Mac users running either MS Office or Internet Explorer will have Georgia, Tahoma, and Verdana (it's part of the installation), and all Macs have the Book Antiqua equivalent, Palatino. But Microsoft has discontinued the free TrueType fonts download program that allowed Mac or Linux PC users to install these typefaces.

Fine Tuning the Display

Setup and adjustment can be monitor- specific. In general, let Windows try to auto-discover the resolution and refresh rate. If not, choose a moderately high refresh rate for CRTs (around 85 Hz) and a low refresh rate for flicker-resistant LCDs (60 Hz is fine; faster than that will slow down the graphics). With CRTs, you can pick a comfortable resolution and then adjust the image size and screen geometry. With LCDs, you absolutely should stick with the native resolution. If there's a one-button auto-set or auto-tune adjustment, use that and then try minor manual adjustments using the maker's tuning patterns or DisplayMate's DisplayMate for Windows ($69 download, www.displaymate.com ). With a digital LCD, only a few adjustments are possible or necessary, so that kind of display is your best bet for a great image.

Dust on a monitor may block half its light output. Clean it gently with a microfiber cloth soaked in almost-hot water. If possible, orient the monitor so neither you nor the display face a bright window. A dark shirt, if it suits your style, cuts reflections. To reduce glare from overhead lights, tape matte board with a six-inch overhang over the top of the display and wear a baseball cap.

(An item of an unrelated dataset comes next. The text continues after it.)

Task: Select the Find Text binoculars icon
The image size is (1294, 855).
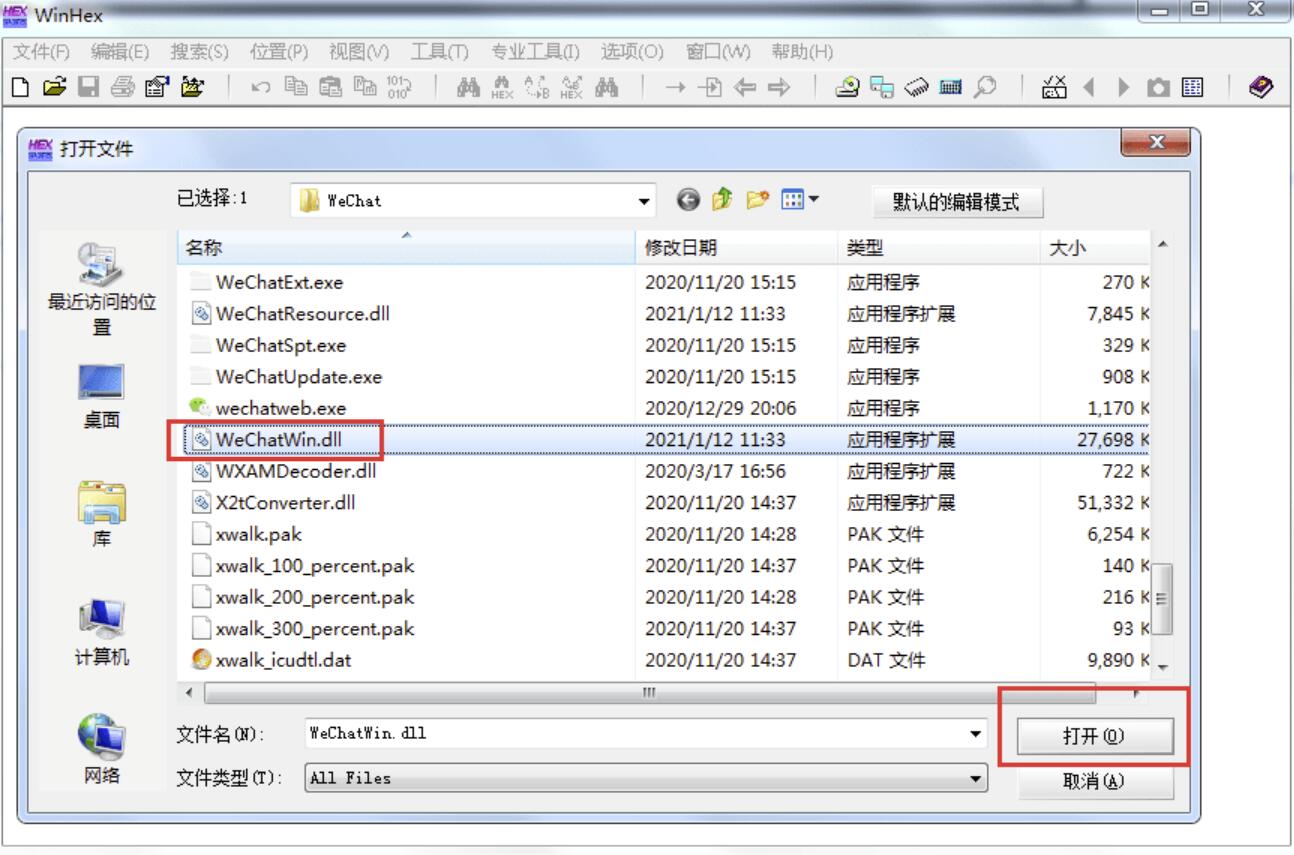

How to Improve Display Readability

Upgrade Your Monitor

If you've had it with your current display and want to start anew, focus on LCD technology. LCDs are easier on the eyes and less sensitive to indifferent setup. Wide displays (16:9 or 16:10 aspect ratio) are useful for showing side-by-side apps on one screen, but they don't necessarily have more total pixels or space than a comparable 4:3 display, because they may be an inch shorter as well as an inch wider.

With virtually all laptops and some desktop PCs, you can run dual monitors. You could use one for word processing, for instance, and use the second for your music player, e-mail, and utilities. Activation is simple (providing you have either two graphics cards or a card with two outputs): Plug in a second display, and in the Display Properties Settings tab, check the box "Extend my windows desktop onto this [second] monitor."

Dual displays aren't as crazy as you might think: Two $200 to $500 15-inch LCD panels have slightly more screen area than a single $1,000 to $1,500 21-inch LCD. The single panel is better for video or photo editing, and it will also let you view two full-size 8.5-by-11 pages side by side. A pair of 17-inch displays, which will still cost less than one 21-inch display, will have one-third more screen area.